Antistaphylococcal Activities and ADME-Related Properties of Chlorinated Arylcarbamoylnaphthalenylcarbamates

• Published in: Pharmaceuticals (Basel, Switzerland) Vol. 15; no. 6; p. 715
• Main Authors: Gonec, Tomas, Pindjakova, Dominika, Vrablova, Lucia, Strharsky, Tomas, Michnova, Hana, Kauerova, Tereza, Kollar, Peter, Oravec, Michal, Jendrzejewska, Izabela, Cizek, Alois, Jampilek, Josef
• Format: Journal Article
• Language: English
• Published: Switzerland MDPI AG 05.06.2022; MDPI
• Subjects: Antibiotics; Antimicrobial agents; antistaphylococcal activity; carbamates; cytotoxicity; Enzymes; Genes; Gram-positive bacteria; hydroxynaphthalenes; lipophilicity; Nosocomial infections; Penicillin; Pneumonia; Staphylococcus infections; structure–activity relationships; lipophilicity; carbamates; hydroxynaphthalenes; antistaphylococcal activity; structure–activity relationships; cytotoxicity
• ISSN: 1424-8247; 1424-8247
• DOI: 10.3390/ph15060715

Pattern 1-hydroxy-N-(2,4,5-trichlorophenyl)-2-naphthamide and the thirteen original carbamates derived from it were prepared and characterized. All the compounds were tested against Staphylococcus aureus ATCC 29213 as a reference and quality control strain and in addition against three clinical isolates of methicillin-resistant S. aureus (MRSA). Moreover, the compounds were evaluated against Enterococcus faecalis ATCC 29212, and preliminary in vitro cytotoxicity of the compounds was assessed using the human monocytic leukemia cell line (THP-1). The lipophilicity of the prepared compounds was experimentally determined and correlated with biological activity. While pattern anilide had no antibacterial activity, the prepared carbamates demonstrated high antistaphylococcal activity comparable to the used standards (ampicillin and ciprofloxacin), which unfortunately were ineffective against E. feacalis. 2-[(2,4,5-Trichlorophenyl)carba- moyl]naphthalen-1-yl ethylcarbamate (2) and 2-[(2,4,5-trichlorophenyl)carbamoyl]naphthalen-1-yl butylcarbamate (4) expressed the nanomolar minimum inhibitory concentrations (MICs 0.018−0.064 μM) against S. aureus and at least two other MRSA isolates.
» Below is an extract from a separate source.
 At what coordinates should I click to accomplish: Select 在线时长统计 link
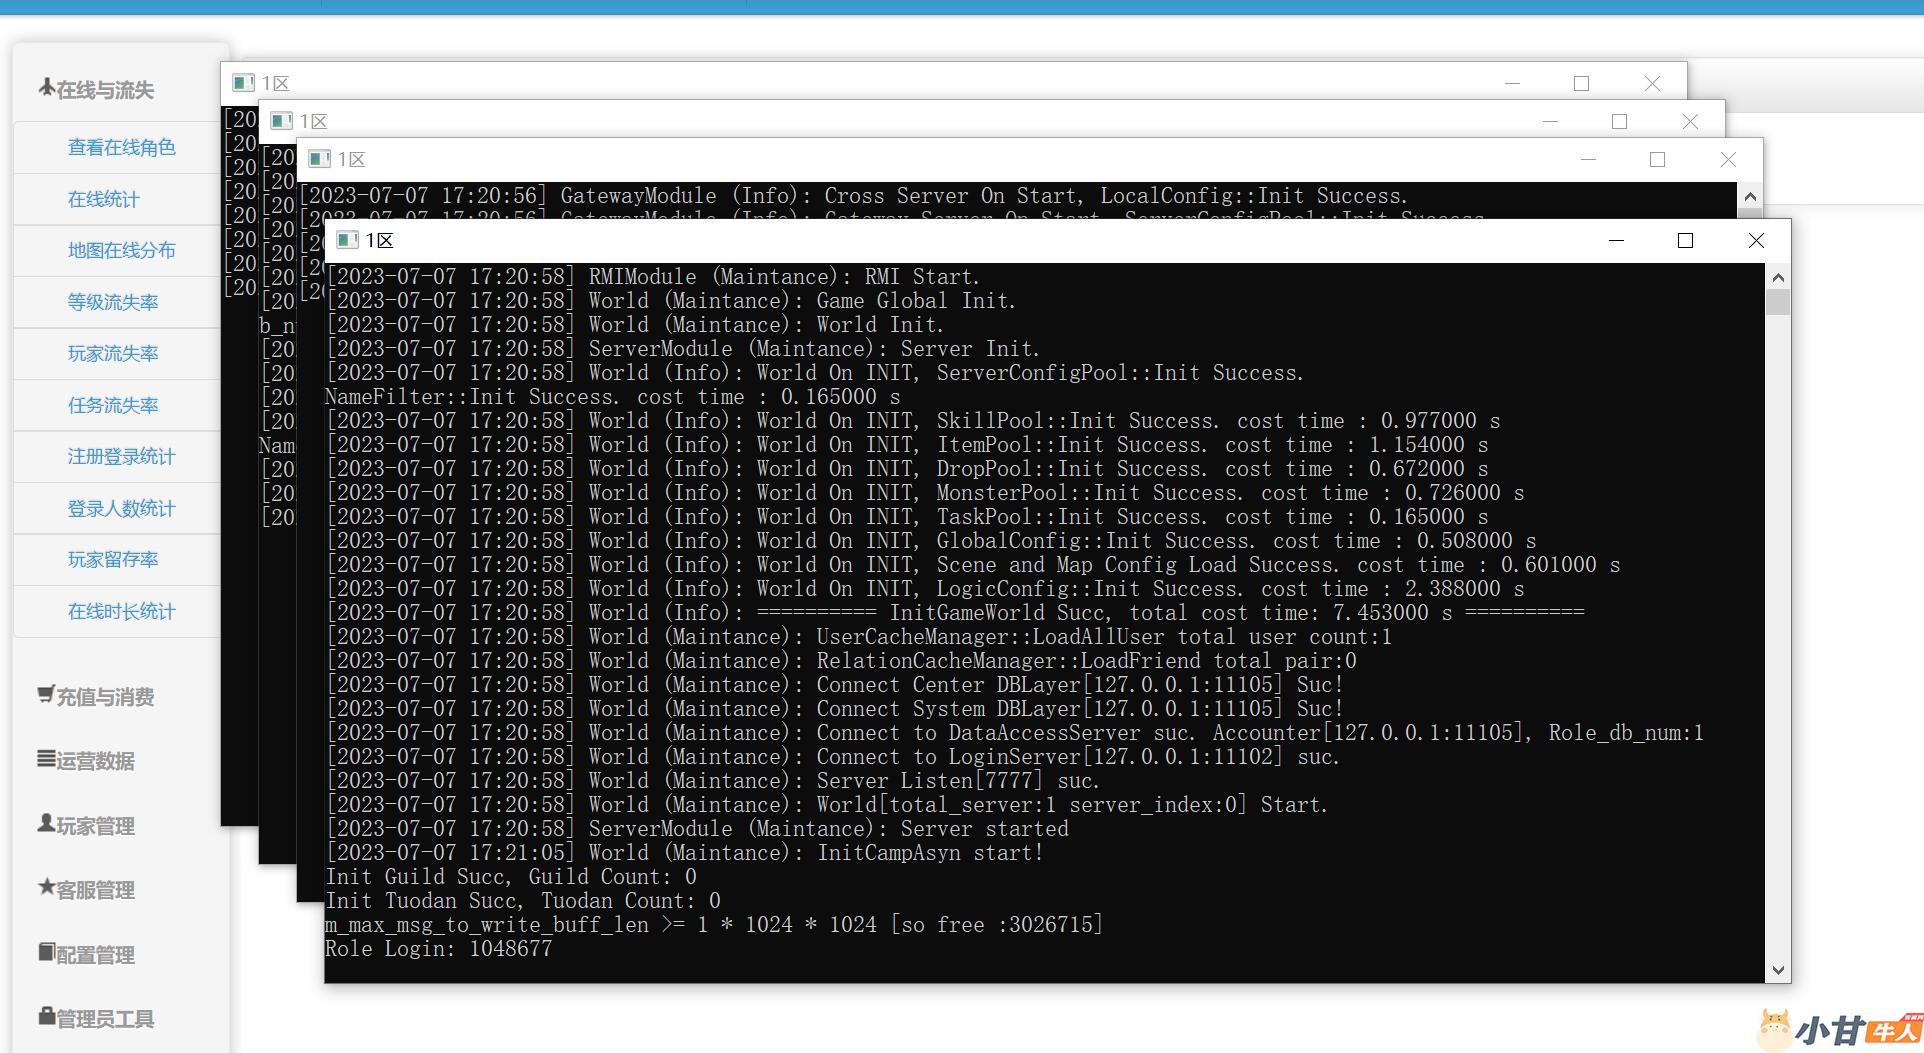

Microbicidal effects based on the minimum bactericidal concentrations (MBCs) against all the tested staphylococci were found for nine carbamates, while 2-[(2,4,5-trichlorophenyl)carbamoyl]naphthalen-1-yl heptylcarbamate (7) and 2-[(2,4,5-trichlorophenyl)carbamoyl]naphthalen-1-yl (4-phenylbutyl)carbamate (14) demonstrated MBCs in the range of 0.124−0.461 μM. The selectivity index (SI) for most investigated carbamates was >20 and for some derivatives even >100. The performed tests did not show an effect on the damage to the bacterial membrane, while the compounds were able to inhibit the respiratory chain of S. aureus.